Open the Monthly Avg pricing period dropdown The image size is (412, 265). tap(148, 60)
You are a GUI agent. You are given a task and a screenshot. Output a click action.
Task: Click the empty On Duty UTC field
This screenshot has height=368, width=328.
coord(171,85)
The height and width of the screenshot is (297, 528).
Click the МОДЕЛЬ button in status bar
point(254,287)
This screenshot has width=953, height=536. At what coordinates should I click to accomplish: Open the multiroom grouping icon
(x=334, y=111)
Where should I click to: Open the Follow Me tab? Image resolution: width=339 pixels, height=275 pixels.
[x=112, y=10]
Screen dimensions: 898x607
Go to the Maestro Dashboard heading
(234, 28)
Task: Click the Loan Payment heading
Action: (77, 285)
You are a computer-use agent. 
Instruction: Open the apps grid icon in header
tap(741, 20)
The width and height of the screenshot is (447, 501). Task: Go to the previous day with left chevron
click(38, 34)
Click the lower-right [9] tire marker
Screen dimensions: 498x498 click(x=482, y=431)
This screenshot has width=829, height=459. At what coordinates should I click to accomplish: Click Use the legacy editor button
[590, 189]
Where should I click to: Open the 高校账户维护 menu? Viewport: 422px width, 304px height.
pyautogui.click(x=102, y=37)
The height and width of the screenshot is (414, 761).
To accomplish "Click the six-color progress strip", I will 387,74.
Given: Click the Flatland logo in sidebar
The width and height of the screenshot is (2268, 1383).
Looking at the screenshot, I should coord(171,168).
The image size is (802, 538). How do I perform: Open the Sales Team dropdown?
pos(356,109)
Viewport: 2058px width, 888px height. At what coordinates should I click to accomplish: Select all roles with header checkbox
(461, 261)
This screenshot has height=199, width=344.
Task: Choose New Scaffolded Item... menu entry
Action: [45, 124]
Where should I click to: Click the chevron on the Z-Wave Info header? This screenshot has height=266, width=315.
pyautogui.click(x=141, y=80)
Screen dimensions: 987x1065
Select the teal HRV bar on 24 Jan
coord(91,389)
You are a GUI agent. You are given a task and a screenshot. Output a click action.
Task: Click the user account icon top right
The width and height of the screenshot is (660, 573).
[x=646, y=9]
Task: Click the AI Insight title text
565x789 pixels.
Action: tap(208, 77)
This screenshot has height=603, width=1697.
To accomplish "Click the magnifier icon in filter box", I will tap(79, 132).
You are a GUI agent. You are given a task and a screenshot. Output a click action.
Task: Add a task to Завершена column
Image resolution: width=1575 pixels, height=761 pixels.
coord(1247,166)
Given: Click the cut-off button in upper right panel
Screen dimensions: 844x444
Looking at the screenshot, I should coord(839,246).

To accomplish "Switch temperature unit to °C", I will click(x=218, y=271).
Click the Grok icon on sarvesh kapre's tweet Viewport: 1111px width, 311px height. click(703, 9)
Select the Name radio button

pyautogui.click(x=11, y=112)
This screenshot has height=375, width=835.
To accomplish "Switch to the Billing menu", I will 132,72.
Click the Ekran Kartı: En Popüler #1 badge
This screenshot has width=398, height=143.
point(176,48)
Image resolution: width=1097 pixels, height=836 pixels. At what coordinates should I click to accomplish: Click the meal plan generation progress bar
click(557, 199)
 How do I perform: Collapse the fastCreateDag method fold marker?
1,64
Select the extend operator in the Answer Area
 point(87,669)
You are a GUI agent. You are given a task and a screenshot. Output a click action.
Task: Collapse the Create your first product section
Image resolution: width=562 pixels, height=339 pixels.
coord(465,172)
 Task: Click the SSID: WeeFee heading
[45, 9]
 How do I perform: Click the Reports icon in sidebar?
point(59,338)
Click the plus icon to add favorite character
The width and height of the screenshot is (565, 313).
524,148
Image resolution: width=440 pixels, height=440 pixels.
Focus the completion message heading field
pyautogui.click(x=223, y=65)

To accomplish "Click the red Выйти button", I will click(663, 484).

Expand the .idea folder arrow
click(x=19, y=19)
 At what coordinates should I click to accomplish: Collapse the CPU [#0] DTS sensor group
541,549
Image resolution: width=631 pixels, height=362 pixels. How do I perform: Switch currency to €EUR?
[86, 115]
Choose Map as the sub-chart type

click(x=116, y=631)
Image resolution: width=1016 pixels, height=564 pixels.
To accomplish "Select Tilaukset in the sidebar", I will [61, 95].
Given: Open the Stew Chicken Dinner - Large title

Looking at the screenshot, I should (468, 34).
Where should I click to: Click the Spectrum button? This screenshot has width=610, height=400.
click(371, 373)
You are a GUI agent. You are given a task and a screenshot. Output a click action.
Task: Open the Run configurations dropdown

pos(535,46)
========================================
# [Directions for this task]
Reproduce all the records above, renaming "GUI agent" to "screen agent" wherever it occurs and leaving everything else unchanged.

# [Result below]
Open the Monthly Avg pricing period dropdown The image size is (412, 265). tap(148, 60)
You are a screen agent. You are given a task and a screenshot. Output a click action.
Task: Click the empty On Duty UTC field
This screenshot has height=368, width=328.
coord(171,85)
The height and width of the screenshot is (297, 528).
Click the МОДЕЛЬ button in status bar
point(254,287)
This screenshot has width=953, height=536. At what coordinates should I click to accomplish: Open the multiroom grouping icon
(x=334, y=111)
Where should I click to: Open the Follow Me tab? Image resolution: width=339 pixels, height=275 pixels.
[x=112, y=10]
Screen dimensions: 898x607
Go to the Maestro Dashboard heading
(234, 28)
Task: Click the Loan Payment heading
Action: (77, 285)
You are a computer-use agent. 
Instruction: Open the apps grid icon in header
tap(741, 20)
The width and height of the screenshot is (447, 501). Task: Go to the previous day with left chevron
click(38, 34)
Click the lower-right [9] tire marker
Screen dimensions: 498x498 click(x=482, y=431)
This screenshot has width=829, height=459. At what coordinates should I click to accomplish: Click Use the legacy editor button
[590, 189]
Where should I click to: Open the 高校账户维护 menu? Viewport: 422px width, 304px height.
pyautogui.click(x=102, y=37)
The height and width of the screenshot is (414, 761).
To accomplish "Click the six-color progress strip", I will 387,74.
Given: Click the Flatland logo in sidebar
The width and height of the screenshot is (2268, 1383).
Looking at the screenshot, I should coord(171,168).
The image size is (802, 538). How do I perform: Open the Sales Team dropdown?
pos(356,109)
Viewport: 2058px width, 888px height. At what coordinates should I click to accomplish: Select all roles with header checkbox
(461, 261)
This screenshot has height=199, width=344.
Task: Choose New Scaffolded Item... menu entry
Action: [45, 124]
Where should I click to: Click the chevron on the Z-Wave Info header? This screenshot has height=266, width=315.
pyautogui.click(x=141, y=80)
Screen dimensions: 987x1065
Select the teal HRV bar on 24 Jan
coord(91,389)
You are a screen agent. You are given a task and a screenshot. Output a click action.
Task: Click the user account icon top right
The width and height of the screenshot is (660, 573).
[x=646, y=9]
Task: Click the AI Insight title text
565x789 pixels.
Action: tap(208, 77)
This screenshot has height=603, width=1697.
To accomplish "Click the magnifier icon in filter box", I will tap(79, 132).
You are a screen agent. You are given a task and a screenshot. Output a click action.
Task: Add a task to Завершена column
Image resolution: width=1575 pixels, height=761 pixels.
coord(1247,166)
Given: Click the cut-off button in upper right panel
Screen dimensions: 844x444
Looking at the screenshot, I should coord(839,246).

To accomplish "Switch temperature unit to °C", I will click(x=218, y=271).
Click the Grok icon on sarvesh kapre's tweet Viewport: 1111px width, 311px height. click(703, 9)
Select the Name radio button

pyautogui.click(x=11, y=112)
This screenshot has height=375, width=835.
To accomplish "Switch to the Billing menu", I will 132,72.
Click the Ekran Kartı: En Popüler #1 badge
This screenshot has width=398, height=143.
point(176,48)
Image resolution: width=1097 pixels, height=836 pixels. At what coordinates should I click to accomplish: Click the meal plan generation progress bar
click(557, 199)
 How do I perform: Collapse the fastCreateDag method fold marker?
1,64
Select the extend operator in the Answer Area
 point(87,669)
You are a screen agent. You are given a task and a screenshot. Output a click action.
Task: Collapse the Create your first product section
Image resolution: width=562 pixels, height=339 pixels.
coord(465,172)
 Task: Click the SSID: WeeFee heading
[45, 9]
 How do I perform: Click the Reports icon in sidebar?
point(59,338)
Click the plus icon to add favorite character
The width and height of the screenshot is (565, 313).
524,148
Image resolution: width=440 pixels, height=440 pixels.
Focus the completion message heading field
pyautogui.click(x=223, y=65)

To accomplish "Click the red Выйти button", I will click(663, 484).

Expand the .idea folder arrow
click(x=19, y=19)
 At what coordinates should I click to accomplish: Collapse the CPU [#0] DTS sensor group
541,549
Image resolution: width=631 pixels, height=362 pixels. How do I perform: Switch currency to €EUR?
[86, 115]
Choose Map as the sub-chart type

click(x=116, y=631)
Image resolution: width=1016 pixels, height=564 pixels.
To accomplish "Select Tilaukset in the sidebar", I will [61, 95].
Given: Open the Stew Chicken Dinner - Large title

Looking at the screenshot, I should (468, 34).
Where should I click to: Click the Spectrum button? This screenshot has width=610, height=400.
click(371, 373)
You are a screen agent. You are given a task and a screenshot. Output a click action.
Task: Open the Run configurations dropdown

pos(535,46)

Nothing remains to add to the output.